▶ Screenshot and document pointing data:
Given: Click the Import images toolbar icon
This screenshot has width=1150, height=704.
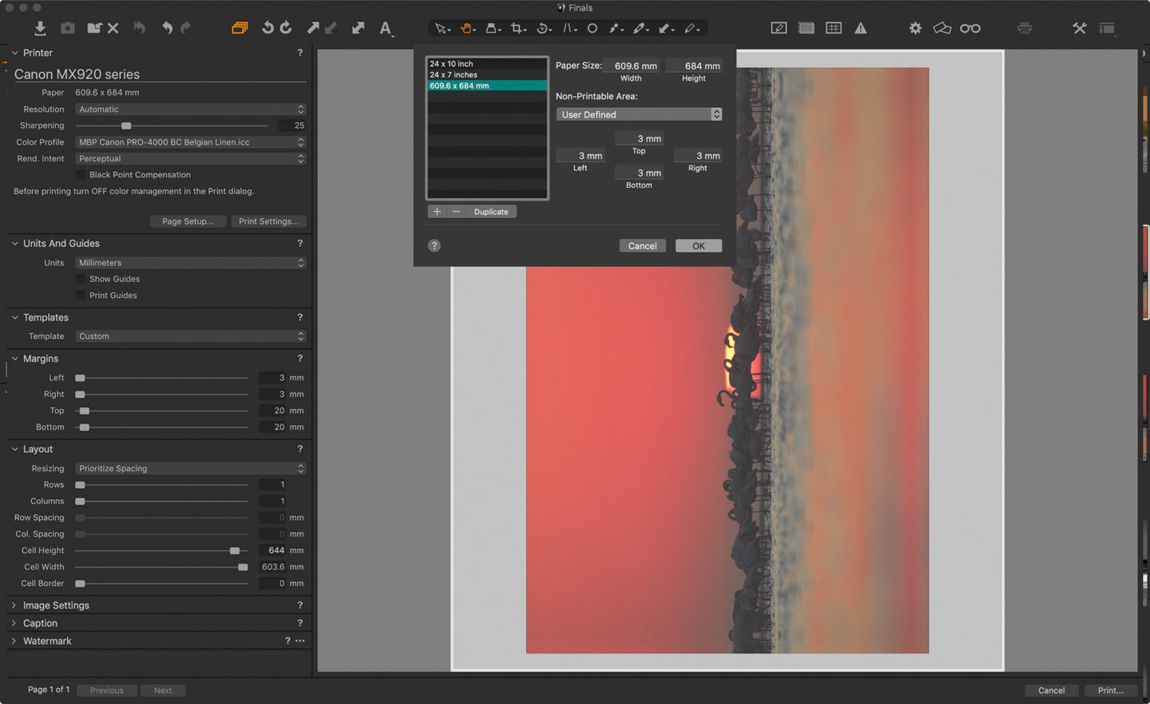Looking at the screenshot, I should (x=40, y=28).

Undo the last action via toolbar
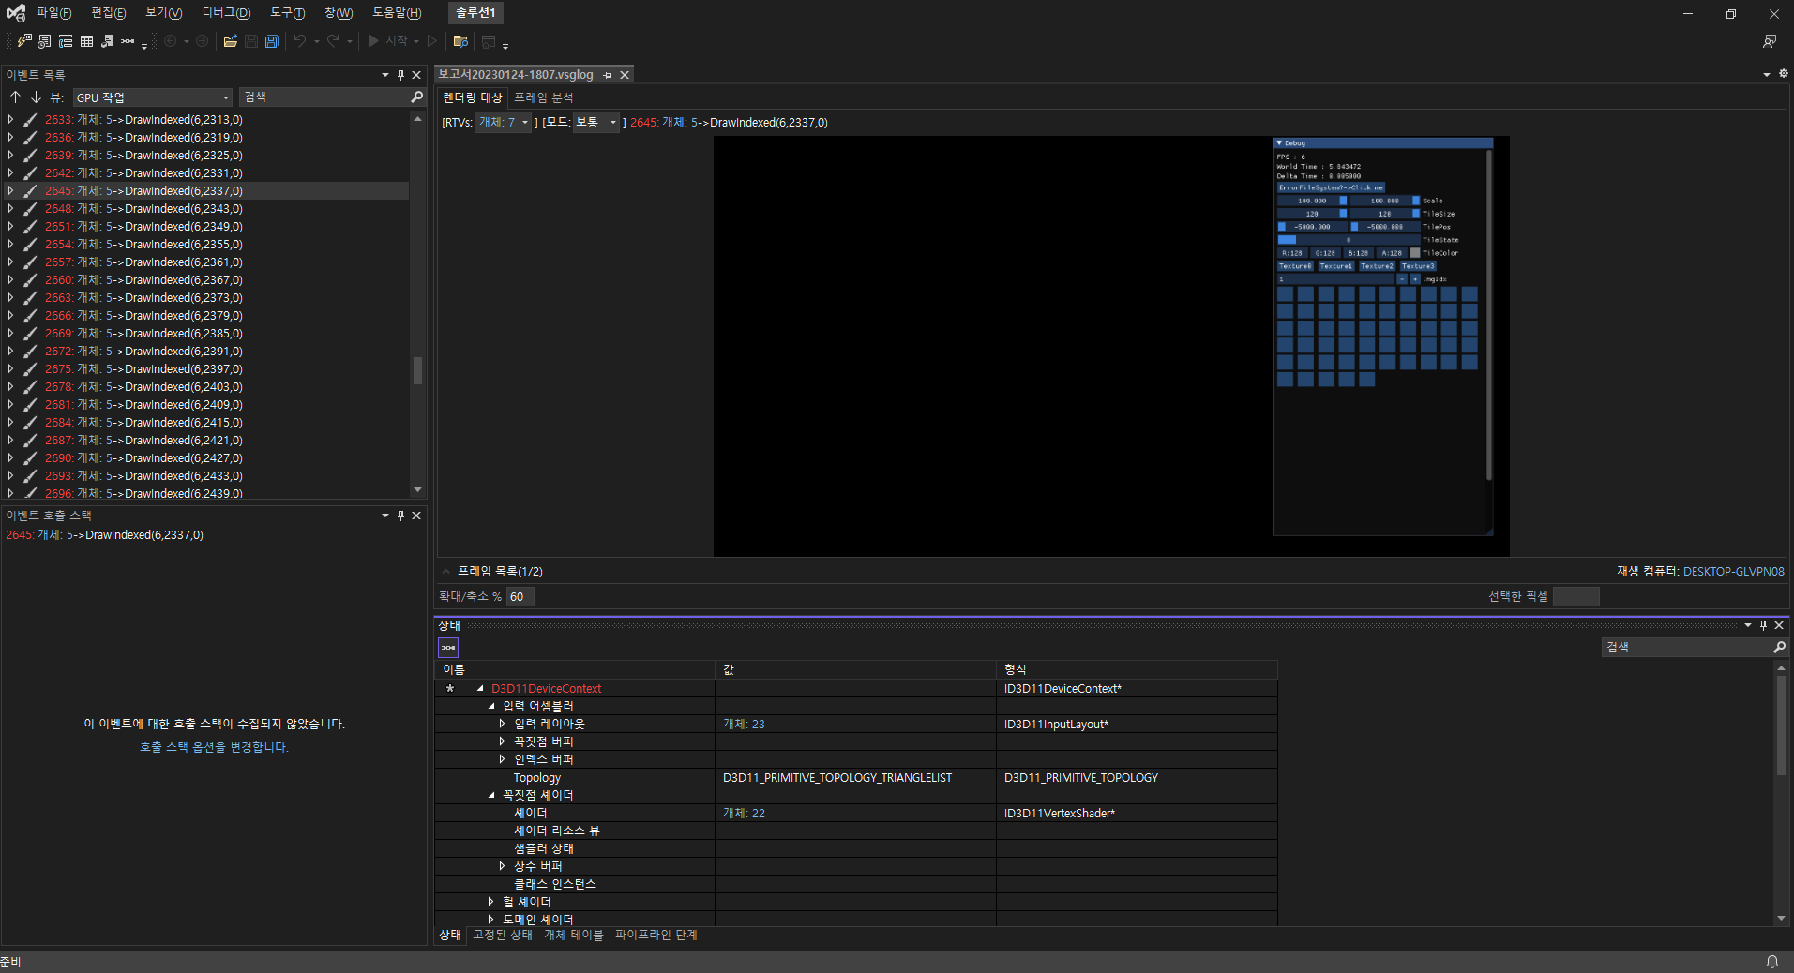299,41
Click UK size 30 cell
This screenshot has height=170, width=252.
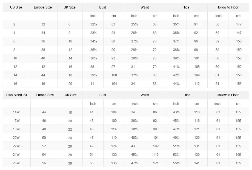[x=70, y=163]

▶ Task details:
Identify every line above that contains the string "width", matching case exactly, and copy each of those lines in full.

▶ Answer to this task:
This screenshot has width=1150, height=704.
This screenshot has height=170, width=252.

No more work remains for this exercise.